Financial Daily from THE HINDU group of publications
Monday, Feb 18, 2002
Industry & Economy
Government - Taxation
Plans to triple cess on crude post-decontrol
MUMBAI, Feb. 17
THE Union Government proposes to triple the cess on indigenous crude oil to Rs 2,700 per tonne post-April. The move may help the Government recover an additional Rs 5,940 crore every year from crude cess alone.
According to sources, while increasing the cess will help fill up Government coffers, it may nullify the benefits of free market prices to both Oil and Natural Gas Corporation (ONGC) and Oil India Ltd (OIL).
The Government plans to free crude prices after the proposed decontrol. This would mean that indigenous oil companies get a selling price equal to international prices instead of the current 75 per cent import parity. Currently, both ONGC and OIL sell crude at about Rs 5,750 per tonne against Rs 7,660 in the international market.
Of this, about Rs 900 is deducted as royalty charges and another Rs 900 is paid towards crude cess, resulting in a net price of Rs 3,950 per tonne.
Post-decontrol, selling prices of crude will go up by Rs 1,900 per tonne.
At present, the international price is approximately $19 per barrel; this would mean an increase of $3 per barrel for Indian oil companies.
Compared to this, if the crude cess was to go up to Rs 2,700 per tonne it would wipe out the excess profits accruable to both companies, sources say.
Both ONGC and OIL are said to be against the Government proposal. The companies are also opposing the Government decision to further reduce prices of naphtha supplied to power and fertiliser units.

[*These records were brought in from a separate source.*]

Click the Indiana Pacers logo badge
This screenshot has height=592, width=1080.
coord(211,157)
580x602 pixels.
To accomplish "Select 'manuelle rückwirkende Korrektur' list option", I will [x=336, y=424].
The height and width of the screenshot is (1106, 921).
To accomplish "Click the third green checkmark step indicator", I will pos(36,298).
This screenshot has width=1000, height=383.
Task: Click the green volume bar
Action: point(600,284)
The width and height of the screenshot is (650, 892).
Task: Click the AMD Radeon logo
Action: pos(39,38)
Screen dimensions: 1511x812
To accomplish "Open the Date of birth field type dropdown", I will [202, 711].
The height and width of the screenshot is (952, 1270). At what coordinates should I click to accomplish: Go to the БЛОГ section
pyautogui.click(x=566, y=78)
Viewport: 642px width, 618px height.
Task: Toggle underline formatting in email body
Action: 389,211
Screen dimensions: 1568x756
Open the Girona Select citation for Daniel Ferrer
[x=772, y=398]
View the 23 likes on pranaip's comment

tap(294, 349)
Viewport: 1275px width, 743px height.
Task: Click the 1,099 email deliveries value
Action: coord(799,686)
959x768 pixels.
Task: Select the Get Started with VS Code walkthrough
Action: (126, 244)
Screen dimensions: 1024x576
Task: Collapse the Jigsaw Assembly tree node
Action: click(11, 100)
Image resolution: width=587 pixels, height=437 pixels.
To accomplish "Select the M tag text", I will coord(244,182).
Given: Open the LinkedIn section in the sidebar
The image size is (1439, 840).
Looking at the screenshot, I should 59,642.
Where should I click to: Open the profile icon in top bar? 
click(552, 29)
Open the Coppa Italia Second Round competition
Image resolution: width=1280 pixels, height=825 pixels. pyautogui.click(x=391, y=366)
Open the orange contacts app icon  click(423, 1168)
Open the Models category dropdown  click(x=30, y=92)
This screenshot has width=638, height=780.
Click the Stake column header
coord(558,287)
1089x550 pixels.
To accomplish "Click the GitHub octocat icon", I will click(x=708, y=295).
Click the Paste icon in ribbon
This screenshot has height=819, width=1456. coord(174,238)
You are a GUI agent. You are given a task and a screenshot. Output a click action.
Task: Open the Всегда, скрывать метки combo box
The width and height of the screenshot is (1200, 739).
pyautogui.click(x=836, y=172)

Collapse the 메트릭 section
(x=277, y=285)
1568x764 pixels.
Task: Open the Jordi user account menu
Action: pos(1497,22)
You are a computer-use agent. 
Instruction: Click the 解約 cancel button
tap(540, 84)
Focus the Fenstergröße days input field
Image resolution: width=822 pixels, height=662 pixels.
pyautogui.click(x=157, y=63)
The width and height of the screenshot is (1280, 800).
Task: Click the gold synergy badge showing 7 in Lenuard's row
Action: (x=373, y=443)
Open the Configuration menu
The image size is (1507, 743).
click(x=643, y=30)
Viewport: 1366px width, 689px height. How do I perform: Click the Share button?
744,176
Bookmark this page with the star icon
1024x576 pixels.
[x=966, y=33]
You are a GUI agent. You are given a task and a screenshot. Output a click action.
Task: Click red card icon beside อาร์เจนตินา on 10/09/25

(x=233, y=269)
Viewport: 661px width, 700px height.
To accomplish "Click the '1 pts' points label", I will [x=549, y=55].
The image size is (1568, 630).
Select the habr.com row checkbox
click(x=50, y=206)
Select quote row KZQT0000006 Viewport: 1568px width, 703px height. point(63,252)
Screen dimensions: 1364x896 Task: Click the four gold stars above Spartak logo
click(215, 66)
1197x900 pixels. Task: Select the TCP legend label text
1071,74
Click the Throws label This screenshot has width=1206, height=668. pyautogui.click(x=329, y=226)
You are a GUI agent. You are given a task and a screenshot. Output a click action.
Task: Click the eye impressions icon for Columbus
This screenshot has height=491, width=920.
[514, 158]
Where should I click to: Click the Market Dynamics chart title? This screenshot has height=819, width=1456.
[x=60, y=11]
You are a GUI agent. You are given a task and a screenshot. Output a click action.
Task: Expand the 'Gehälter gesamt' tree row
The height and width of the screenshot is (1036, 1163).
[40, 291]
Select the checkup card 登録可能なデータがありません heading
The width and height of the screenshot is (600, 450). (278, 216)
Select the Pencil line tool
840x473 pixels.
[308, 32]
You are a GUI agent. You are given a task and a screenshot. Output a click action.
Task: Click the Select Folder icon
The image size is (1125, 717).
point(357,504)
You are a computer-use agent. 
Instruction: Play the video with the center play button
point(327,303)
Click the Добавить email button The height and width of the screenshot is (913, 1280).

The Government has proposed that fertiliser and power companies be supplied naphtha at Rs 1,000 and Rs 600 below refinery transfer price.
The recommendations of the Oil Sector Restructuring Group (R-Group), which form the road-map for sector decontrol and crude pricing, include: Pricing of indigenous crude on the basis of average free-on-board price of imported crude, rationalisation of royalty and cess charged on crude and further reduction on kerosene and LPG input for fertiliser units.